In the last two weeks I’ve had the opportunity to spend time with a spunky 3 year old. With skinny legs and big blue eyes, this toddler reminds me of my own daughter. She has the same build as my girl did at that age, only this wee one is a blonde. Mine is a brunette.
|My daughter Rebecca at 2 1/2 years old in April 1991|
Her mama had her at 16. I had my baby girl in my 20s. Her mama works outside the home. I was a stay-home mom. Her biological father is not in her life. My daughter’s daddy was, and still is.
Despite our differences and decades apart as mothers of preschoolers, I enjoy watching how this beautiful young woman interacts with her daughter. She loves her just as I love mine. I give her a thumbs-up for choosing life and braving the world as a single mom.
At times, I wish I could do my mothering all over again. I would have painted my little girl’s toenails every other day instead of every other week. I would have been more patient with the things she liked—arts and crafts just weren’t my thing. I would have listened more intently to her words instead of thinking about my to-do list.
Although there will always be the “would haves,” I do recall everything I did right. I washed her hair with a gentle touch because of her tender scalp. I sang “Over the Rainbow” to her. I snuggled with her and her brother, and read stories such as “The Little Engine That Could,” “Blueberries for Sal,” and “Love You Forever.”
As a little girl, she seemed to lag behind her peers, quiet and reserved. I worried. I tried to teach her over and over how to skip, a simple yet difficult motor skill for children to master. At other times I would get mad, thinking she wasn’t listening on purpose. I would later learn she could not hear clearly.
At age five, and after two ruptured eardrums, the doctor removed her tonsils. Her ear infections became a thing of the past. Words no longer sounded as though she was hearing them underwater. She blossomed, coming out of her shell.
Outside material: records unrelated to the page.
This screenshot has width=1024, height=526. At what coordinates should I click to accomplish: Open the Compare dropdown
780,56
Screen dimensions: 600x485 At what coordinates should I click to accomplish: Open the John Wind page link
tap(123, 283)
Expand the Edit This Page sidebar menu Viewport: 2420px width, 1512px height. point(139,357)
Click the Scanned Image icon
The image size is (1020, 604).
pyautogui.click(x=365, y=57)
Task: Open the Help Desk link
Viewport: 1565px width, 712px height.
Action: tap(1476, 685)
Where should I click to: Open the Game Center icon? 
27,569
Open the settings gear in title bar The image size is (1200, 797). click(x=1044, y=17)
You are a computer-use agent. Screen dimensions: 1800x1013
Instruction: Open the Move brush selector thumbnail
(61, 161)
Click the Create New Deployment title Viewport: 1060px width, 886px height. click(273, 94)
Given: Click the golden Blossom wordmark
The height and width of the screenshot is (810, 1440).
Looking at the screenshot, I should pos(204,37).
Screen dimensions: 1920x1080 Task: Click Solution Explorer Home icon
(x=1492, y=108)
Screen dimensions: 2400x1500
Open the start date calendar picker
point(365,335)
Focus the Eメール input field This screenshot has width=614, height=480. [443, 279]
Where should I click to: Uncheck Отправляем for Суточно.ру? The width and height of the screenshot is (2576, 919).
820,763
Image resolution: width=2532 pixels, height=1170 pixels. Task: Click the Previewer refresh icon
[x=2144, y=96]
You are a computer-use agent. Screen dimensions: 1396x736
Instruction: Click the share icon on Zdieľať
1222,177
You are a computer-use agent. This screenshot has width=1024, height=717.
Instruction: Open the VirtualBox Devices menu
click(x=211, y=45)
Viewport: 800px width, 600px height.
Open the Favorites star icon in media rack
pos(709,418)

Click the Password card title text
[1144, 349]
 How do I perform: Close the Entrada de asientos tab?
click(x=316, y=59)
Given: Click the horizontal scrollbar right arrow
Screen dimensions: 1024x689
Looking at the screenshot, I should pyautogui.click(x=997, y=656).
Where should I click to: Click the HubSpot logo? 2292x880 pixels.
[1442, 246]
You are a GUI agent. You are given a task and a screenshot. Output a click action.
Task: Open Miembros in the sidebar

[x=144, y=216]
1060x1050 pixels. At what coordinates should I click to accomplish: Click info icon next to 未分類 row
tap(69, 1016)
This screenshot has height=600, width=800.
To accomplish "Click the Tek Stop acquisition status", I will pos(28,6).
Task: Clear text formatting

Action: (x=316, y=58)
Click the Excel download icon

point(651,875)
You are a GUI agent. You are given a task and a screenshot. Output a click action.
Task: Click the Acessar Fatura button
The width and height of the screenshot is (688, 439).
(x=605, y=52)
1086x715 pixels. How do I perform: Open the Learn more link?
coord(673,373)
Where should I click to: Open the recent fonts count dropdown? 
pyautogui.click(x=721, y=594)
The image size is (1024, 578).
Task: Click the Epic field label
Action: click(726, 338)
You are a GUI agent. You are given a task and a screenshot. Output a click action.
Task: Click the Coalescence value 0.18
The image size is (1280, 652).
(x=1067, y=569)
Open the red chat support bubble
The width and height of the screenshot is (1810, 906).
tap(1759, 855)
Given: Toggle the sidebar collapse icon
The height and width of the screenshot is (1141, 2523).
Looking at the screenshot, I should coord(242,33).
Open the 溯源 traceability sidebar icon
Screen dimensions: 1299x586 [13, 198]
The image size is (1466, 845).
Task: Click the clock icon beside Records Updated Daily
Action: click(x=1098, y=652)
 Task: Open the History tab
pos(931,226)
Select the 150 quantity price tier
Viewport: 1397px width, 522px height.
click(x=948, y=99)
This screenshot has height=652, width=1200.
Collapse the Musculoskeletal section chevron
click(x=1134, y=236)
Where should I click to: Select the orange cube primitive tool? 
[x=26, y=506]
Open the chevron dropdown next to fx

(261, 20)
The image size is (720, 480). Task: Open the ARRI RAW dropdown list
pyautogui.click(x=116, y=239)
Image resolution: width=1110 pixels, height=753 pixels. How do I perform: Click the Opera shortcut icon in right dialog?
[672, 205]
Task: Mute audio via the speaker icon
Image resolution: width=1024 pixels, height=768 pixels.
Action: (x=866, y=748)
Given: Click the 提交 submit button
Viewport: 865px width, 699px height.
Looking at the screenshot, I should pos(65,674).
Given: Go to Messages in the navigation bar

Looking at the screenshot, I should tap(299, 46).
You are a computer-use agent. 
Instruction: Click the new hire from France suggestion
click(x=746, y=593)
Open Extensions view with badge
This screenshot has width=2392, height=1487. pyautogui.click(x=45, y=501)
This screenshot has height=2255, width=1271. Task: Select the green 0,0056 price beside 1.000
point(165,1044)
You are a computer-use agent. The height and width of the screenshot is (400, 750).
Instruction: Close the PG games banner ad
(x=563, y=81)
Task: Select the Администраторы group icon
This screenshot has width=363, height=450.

She finally learned how to skip, too. Oh, how proud she was to show her daddy this latest feat. Lifting one knee and then the other, she skipped around and around in circles, a smile lighting up her little pixie face.
Childhood passed too soon. My young one became a young teen, then a young adult. Now she's 23 and on her own. Some of the choices she has made boggle my mind, yet she knows I love her unconditionally. Just like the mama of the blonde-haired, blue-eyed little girl I’ve enjoyed being around lately.
Interacting with this precious toddler brings an all-too-familiar pang to my heart. A longing that shows up suddenly every now and then—to hold my daughter as a child. Just once more.